However, Burr’s legacy is largely Hamilton’s death. After the duel, Burr reflects on how “history obliterates, in every picture it paints, it paints [him] and all [his] mistakes.” He became the villain in our history, that is his legacy. All of his impressive attributes as a lawyer and a politician have been widely overlooked, but, after all– we have no control over who tells our story.
Burr is an example of those in history whose stories have been misinterpreted, forgotten, and untold. This has happened throughout history because we often only hear one perspective while so many other voices go unheard.
As readers, we must remember what biases taint the writing and what sides of the story are missing. As storytellers, we have the power to elevate overlooked stories everyday through small acts like writing, activism, art, education, and discussions.
A Moment For Eliza Hamilton
Now, I would like to give credit to someone who rarely gets the credit she deserves: Eliza Hamilton. It is because of Eliza that the legacies of Alexander Hamilton and George Washington are remembered today.
After Hamilton died, she “[interviewed] every soldier who fought by [his] side” and tried to “make sense of [his] thousands of pages of writing” in order to accurately pass down his story. Not only that, but she raised “funds in DC for the Washington Monument” which still stands today, reminding us of George Washington’s brilliance as America’s first President.
Erickson from Unsplash
Despite all of those things, Eliza is most proud of “the first private orphanage in New York City” because in every orphan she raises, she sees Alexander. At the end of the musical, Eliza wonders if she has done enough, if we will tell Alexander’s story. And we do, because of her.
Legacy, what is a legacy?
By upholding Washington and Hamilton’s legacy, Eliza created her own. Her legacy may not be one that we read about in history textbooks, but her impact can be felt every time you hear Hamilton's story or go to DC and see the Washington Monument.
On the other hand, Hamilton’s relentless pursuit of a legacy reminds us that we cannot live solely for the sake of how others will remember us. We must live for the sake of ourselves and for those we love. We must live in the fleeting, precious time that we have, not for a time we will never see.
Washington understood this notion. When he decides to retire, he expresses to Hamilton that he simply wishes to sit under his own vine and fig tree as scripture says, unafraid, at home in the nation they’ve made. Unlike Hamilton, he knew when it was time to stop fighting and simply live.
And what Burr said in “Wait For It” rings true:
“Death does not discriminate between the sinners and the saints, it takes and it takes and it takes.”
We do not have control over who lives, who dies, or who tells our story. What we can control is how we live–what we stand for, the decisions we make, and how we shape the people around us. This sort of legacy may be quiet, invisible even, but it is enough to change a life–and that, too, is history.

* _STATED GOAL_
According to the essay, which of her achievements is Eliza most proud of?

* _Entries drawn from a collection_
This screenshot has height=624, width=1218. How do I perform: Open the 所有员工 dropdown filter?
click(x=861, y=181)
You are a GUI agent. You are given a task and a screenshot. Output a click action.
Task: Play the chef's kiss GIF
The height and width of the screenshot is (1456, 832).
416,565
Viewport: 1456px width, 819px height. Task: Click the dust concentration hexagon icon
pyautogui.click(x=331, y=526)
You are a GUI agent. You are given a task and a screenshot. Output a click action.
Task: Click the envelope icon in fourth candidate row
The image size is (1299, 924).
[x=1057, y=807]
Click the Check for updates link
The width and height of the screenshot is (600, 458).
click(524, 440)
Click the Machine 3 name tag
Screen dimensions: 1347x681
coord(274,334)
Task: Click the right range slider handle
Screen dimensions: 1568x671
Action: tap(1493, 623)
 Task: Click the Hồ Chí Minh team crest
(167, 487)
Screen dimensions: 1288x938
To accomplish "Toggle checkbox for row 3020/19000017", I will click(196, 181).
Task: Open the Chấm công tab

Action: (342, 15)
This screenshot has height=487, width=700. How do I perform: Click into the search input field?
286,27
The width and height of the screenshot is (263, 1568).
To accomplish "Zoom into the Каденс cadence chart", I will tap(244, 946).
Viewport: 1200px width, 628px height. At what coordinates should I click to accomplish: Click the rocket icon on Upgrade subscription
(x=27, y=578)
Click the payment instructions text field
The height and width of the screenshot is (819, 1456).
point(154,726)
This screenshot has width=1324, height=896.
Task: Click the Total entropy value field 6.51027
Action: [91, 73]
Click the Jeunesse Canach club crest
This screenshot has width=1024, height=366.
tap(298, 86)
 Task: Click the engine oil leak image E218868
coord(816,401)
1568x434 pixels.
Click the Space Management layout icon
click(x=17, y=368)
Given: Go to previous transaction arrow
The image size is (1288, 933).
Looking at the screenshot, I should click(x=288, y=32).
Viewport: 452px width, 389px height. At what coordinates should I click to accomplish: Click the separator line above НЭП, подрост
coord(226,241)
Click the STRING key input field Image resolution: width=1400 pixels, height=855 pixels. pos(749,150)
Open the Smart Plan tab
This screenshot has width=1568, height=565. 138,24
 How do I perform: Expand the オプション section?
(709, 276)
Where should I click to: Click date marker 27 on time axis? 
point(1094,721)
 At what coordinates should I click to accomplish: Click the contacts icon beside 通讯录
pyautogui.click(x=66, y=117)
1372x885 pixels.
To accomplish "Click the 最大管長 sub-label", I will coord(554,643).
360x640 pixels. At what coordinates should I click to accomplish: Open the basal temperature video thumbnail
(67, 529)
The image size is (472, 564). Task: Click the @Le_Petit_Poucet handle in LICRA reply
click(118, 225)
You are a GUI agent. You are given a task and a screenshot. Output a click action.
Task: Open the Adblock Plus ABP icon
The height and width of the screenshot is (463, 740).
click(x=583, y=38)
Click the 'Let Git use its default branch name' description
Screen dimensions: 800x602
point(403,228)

* _COMPLETE RESPONSE_
The first private orphanage in New York City.